Fiber Optic Gyroscope Modeling Based on ARMA(2) Model with Kalman Filtering Algorithm

This research focuses on fiber optic gyroscope modeling using the ARMA(2) model and its signal processing through Kalman filtering algorithms. We employ the ARMA(2) model to establish a mathematical representation of fiber optic gyroscope behavior. Fiber optic gyroscopes are critical inertial navigation instruments designed to measure rotational motion. By developing this model, we can gain deeper insights into the operational principles of fiber optic gyroscopes and provide guidance for performance optimization.
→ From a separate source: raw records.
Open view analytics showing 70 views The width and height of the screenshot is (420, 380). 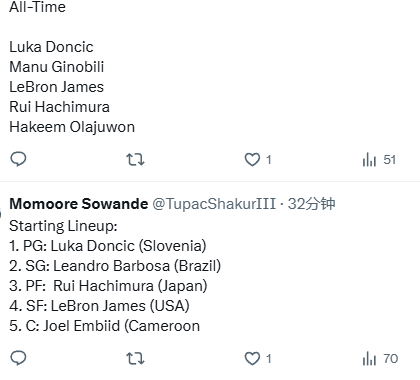pyautogui.click(x=380, y=359)
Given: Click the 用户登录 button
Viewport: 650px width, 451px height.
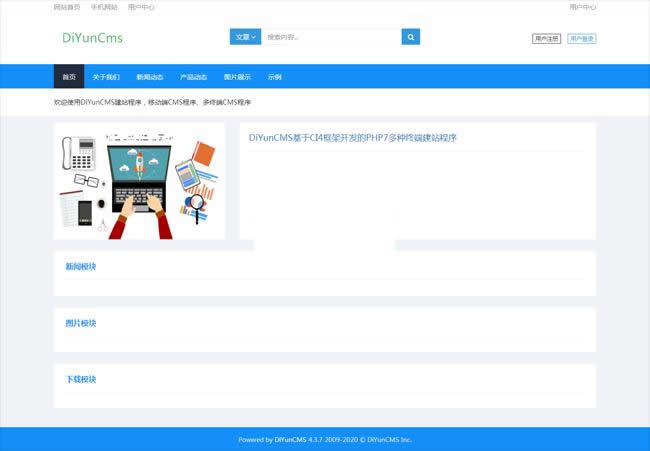Looking at the screenshot, I should pos(581,39).
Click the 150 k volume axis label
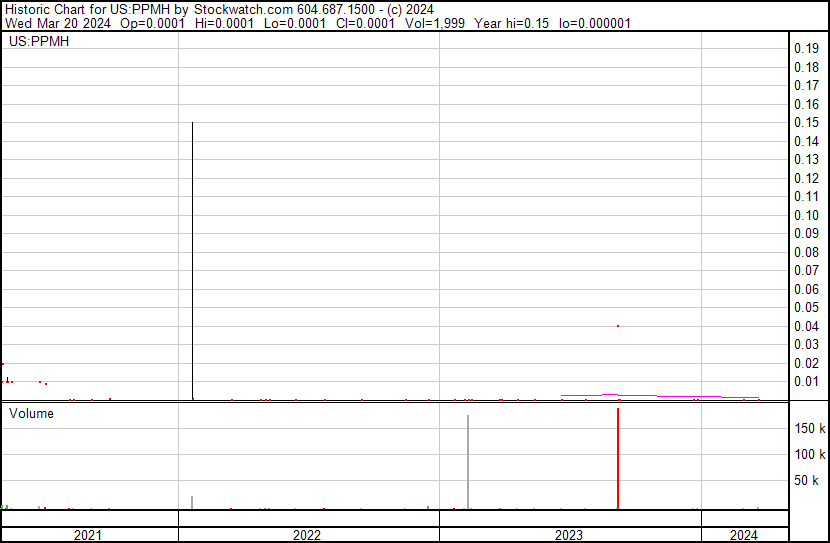The height and width of the screenshot is (543, 830). coord(808,429)
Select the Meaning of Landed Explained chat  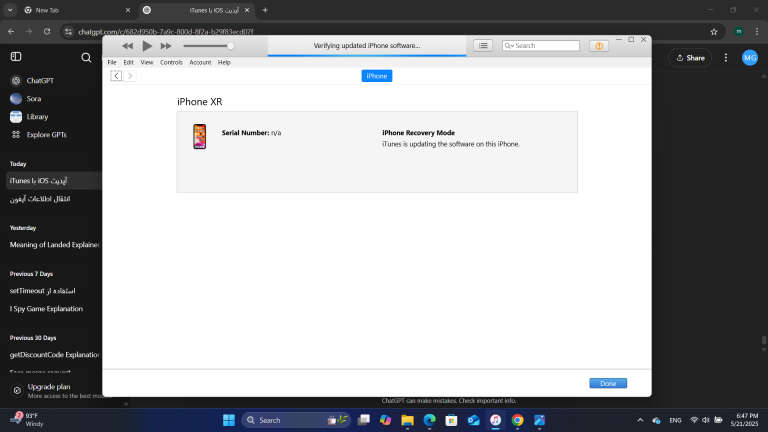tap(55, 244)
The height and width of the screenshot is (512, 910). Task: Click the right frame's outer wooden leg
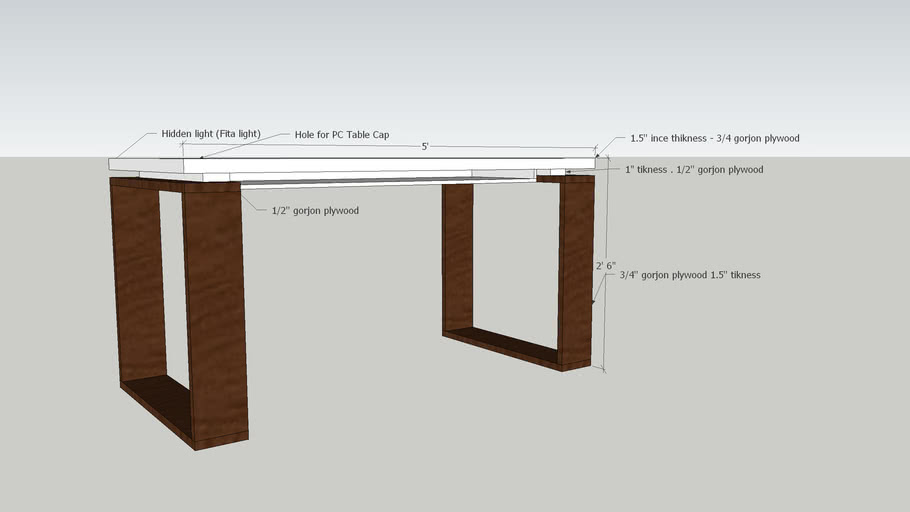576,270
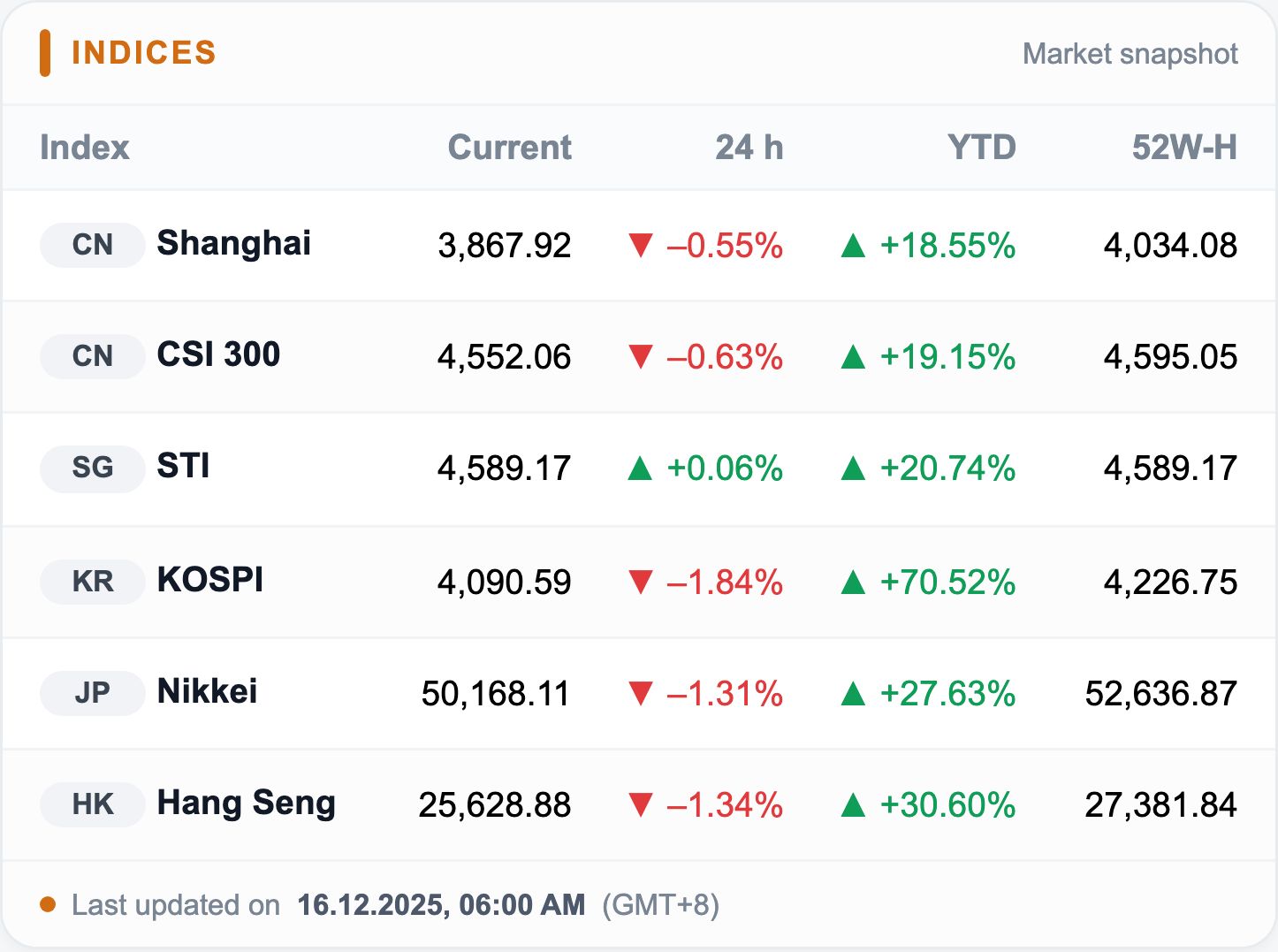Click STI's green 24 h up arrow
The image size is (1278, 952).
click(640, 468)
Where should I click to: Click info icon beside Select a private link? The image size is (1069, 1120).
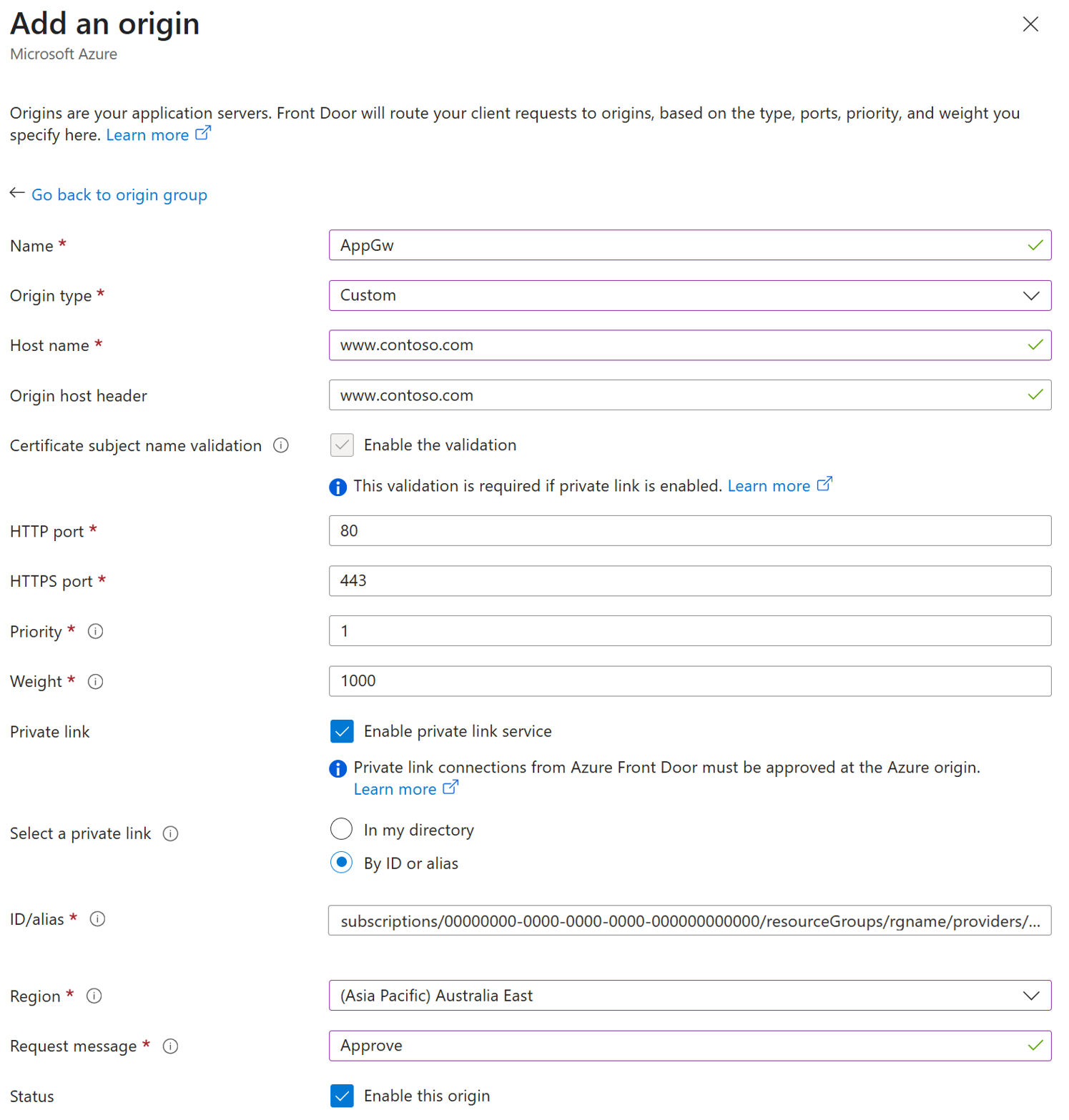click(x=170, y=834)
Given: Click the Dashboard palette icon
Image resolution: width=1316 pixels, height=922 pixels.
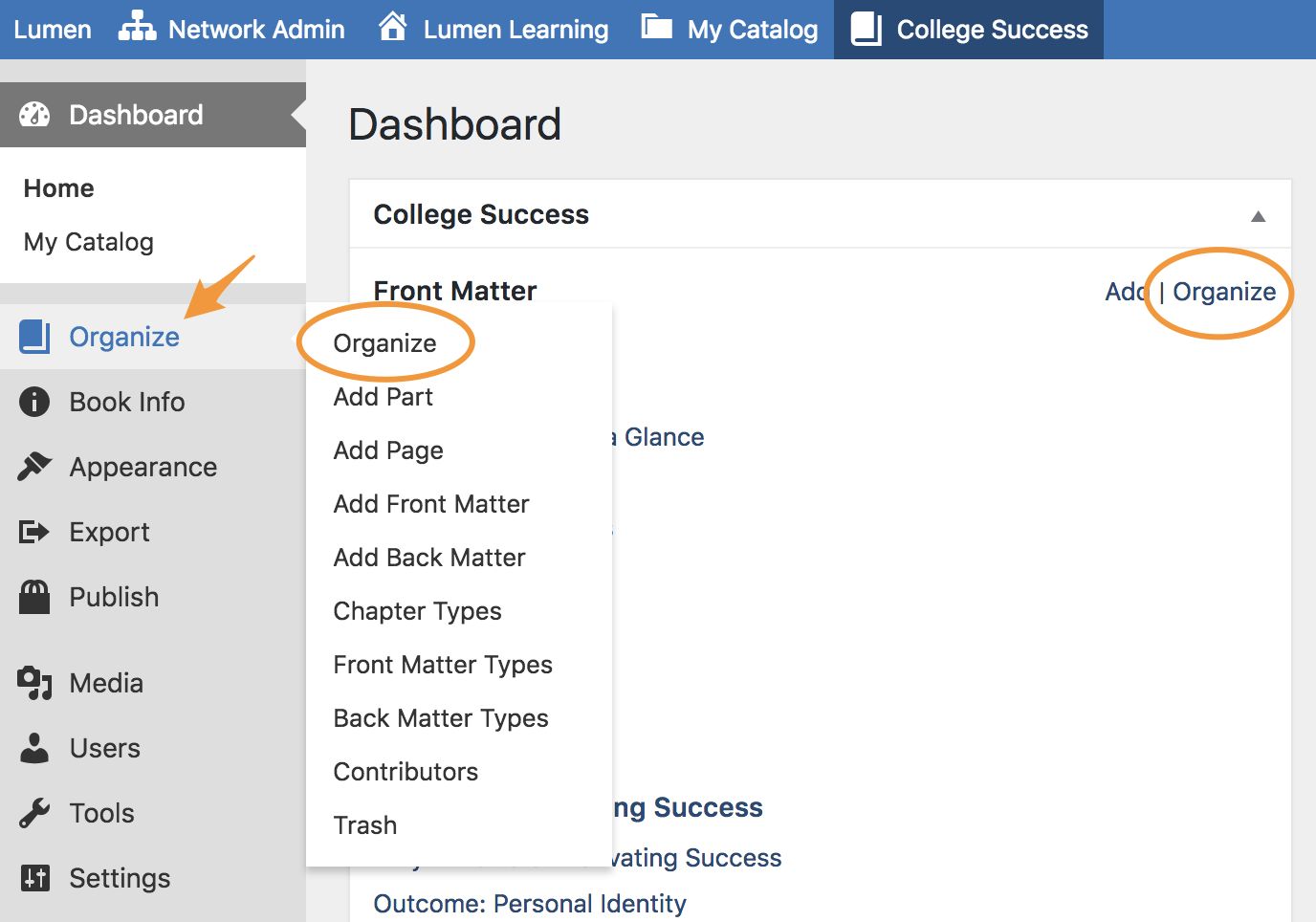Looking at the screenshot, I should pyautogui.click(x=34, y=115).

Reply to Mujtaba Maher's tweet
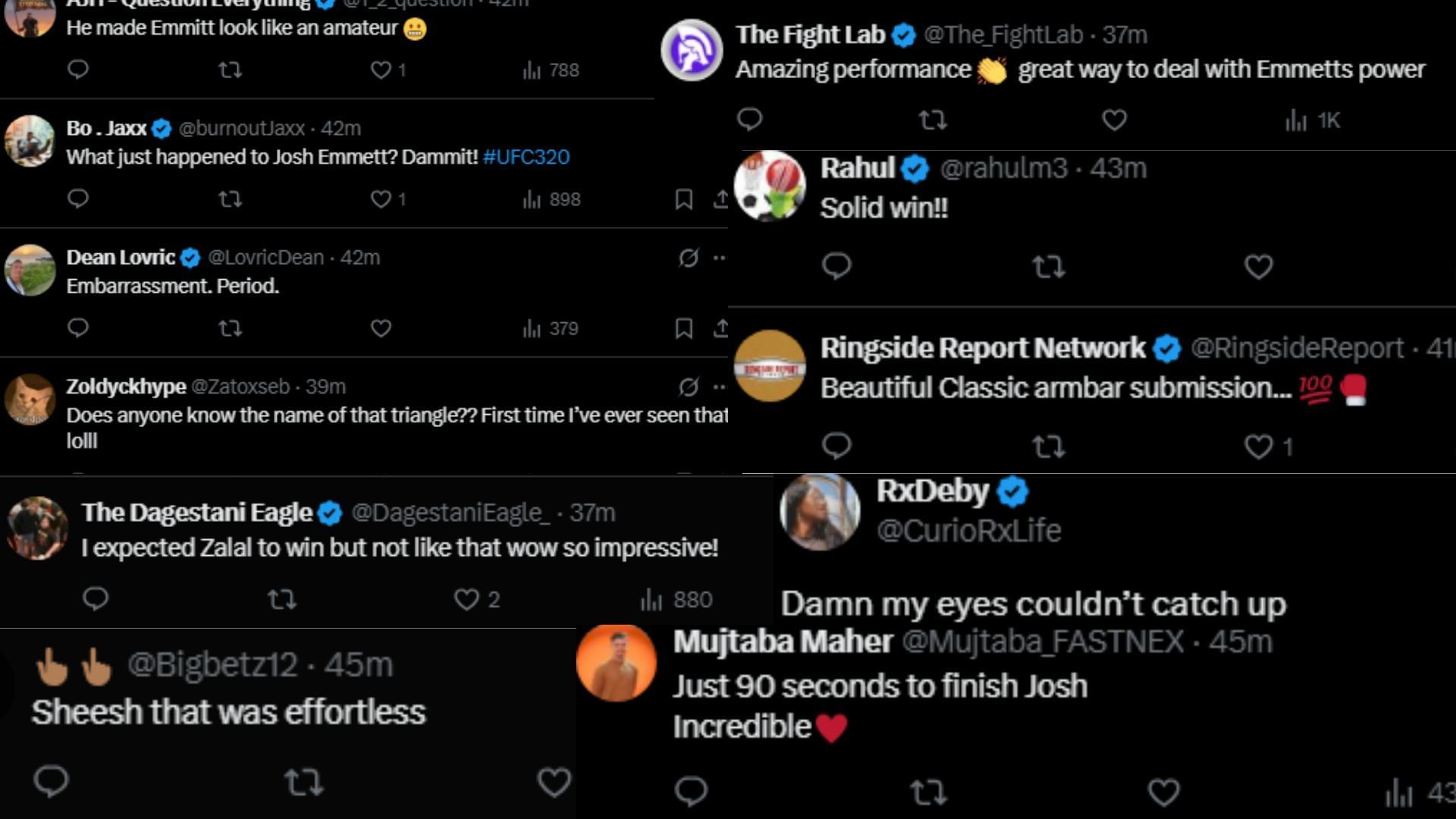(691, 791)
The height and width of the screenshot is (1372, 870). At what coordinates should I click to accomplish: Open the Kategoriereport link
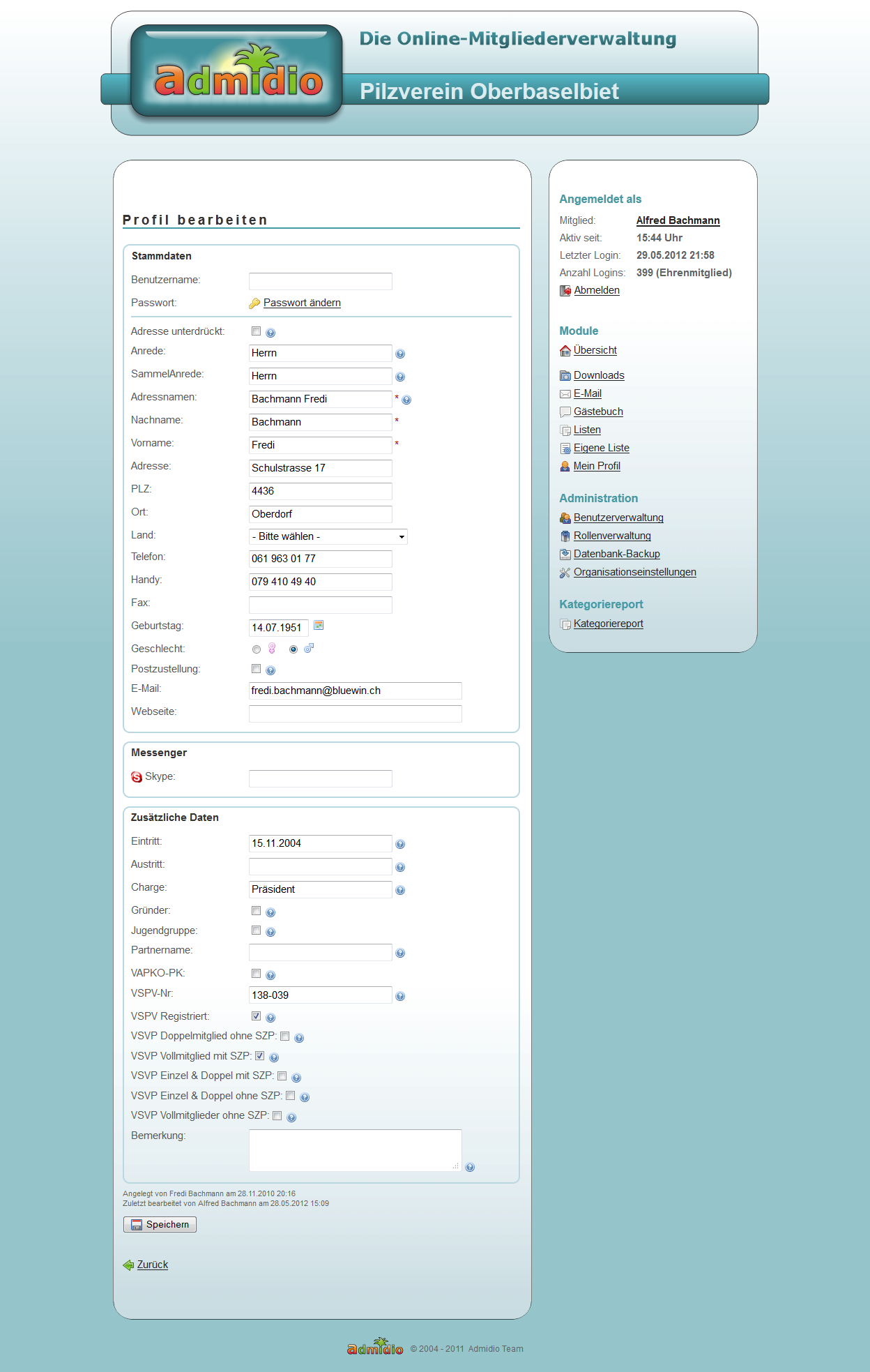[x=608, y=624]
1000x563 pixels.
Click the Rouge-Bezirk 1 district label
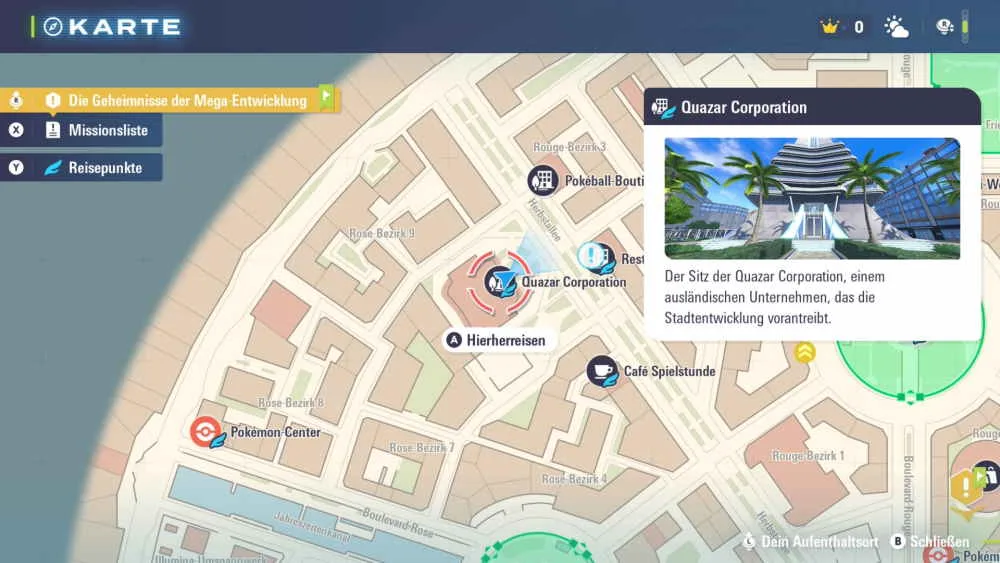tap(808, 456)
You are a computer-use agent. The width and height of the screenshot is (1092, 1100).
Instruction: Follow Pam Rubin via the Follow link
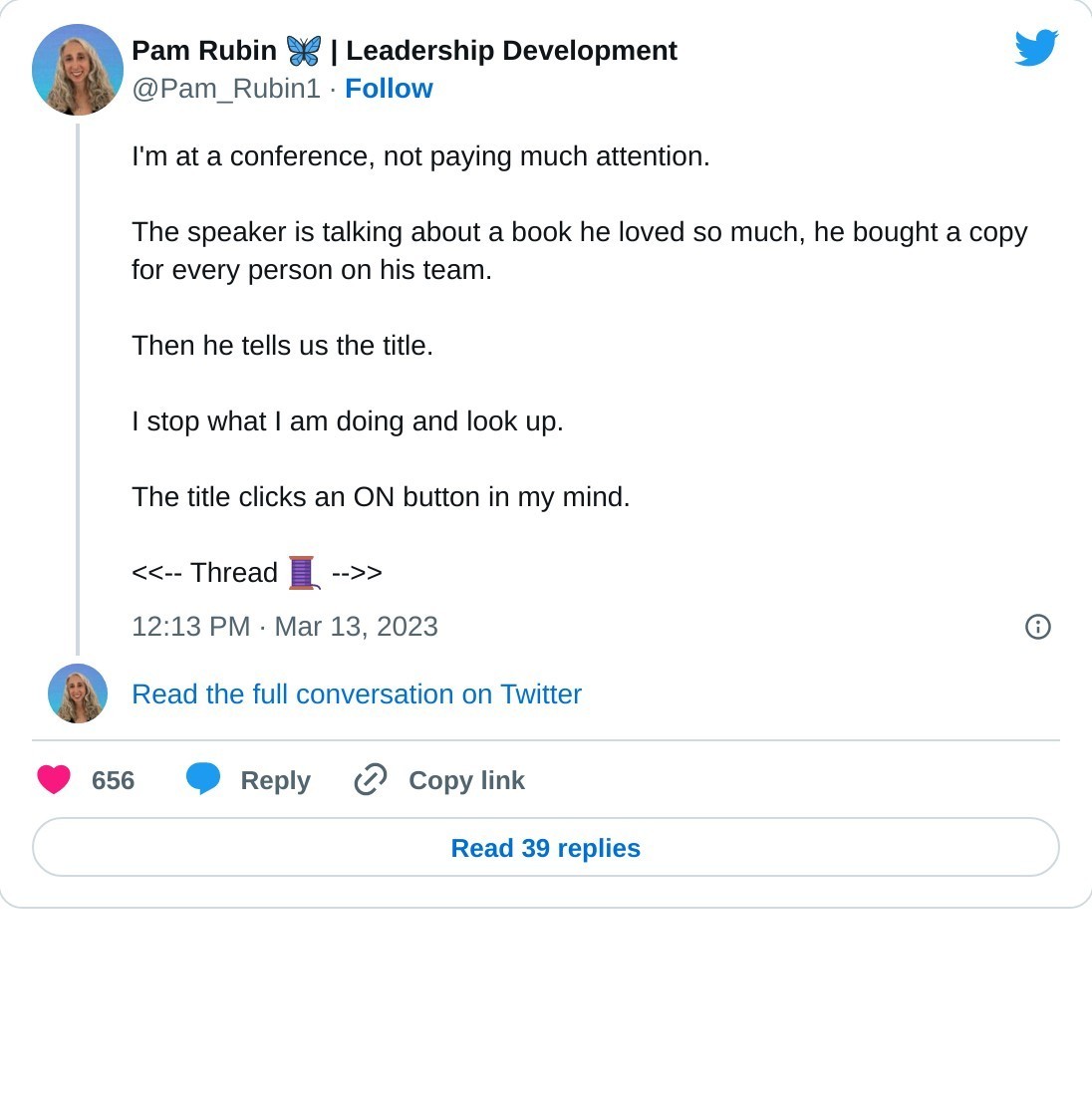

The implementation typically involves estimating ARMA coefficients using system identification techniques and validating the model against experimental gyroscope data. Furthermore, we apply the Kalman filtering algorithm to process and filter fiber optic gyroscope signals. The Kalman filter serves as a widely-used signal processing method that enhances signal accuracy and stability through optimal estimation. The algorithm implementation consists of two main stages: prediction (where the system state is forecasted based on previous states) and update (where measurements are incorporated to refine the state estimate). This recursive processing effectively reduces measurement noise and improves signal quality. Through this research, we aim to contribute to the fields of fiber optic gyroscope modeling and signal processing, while supporting advancements in navigation and inertial measurement applications. The combined approach of ARMA modeling and Kalman filtering provides a comprehensive framework for both theoretical analysis and practical implementation in inertial navigation systems.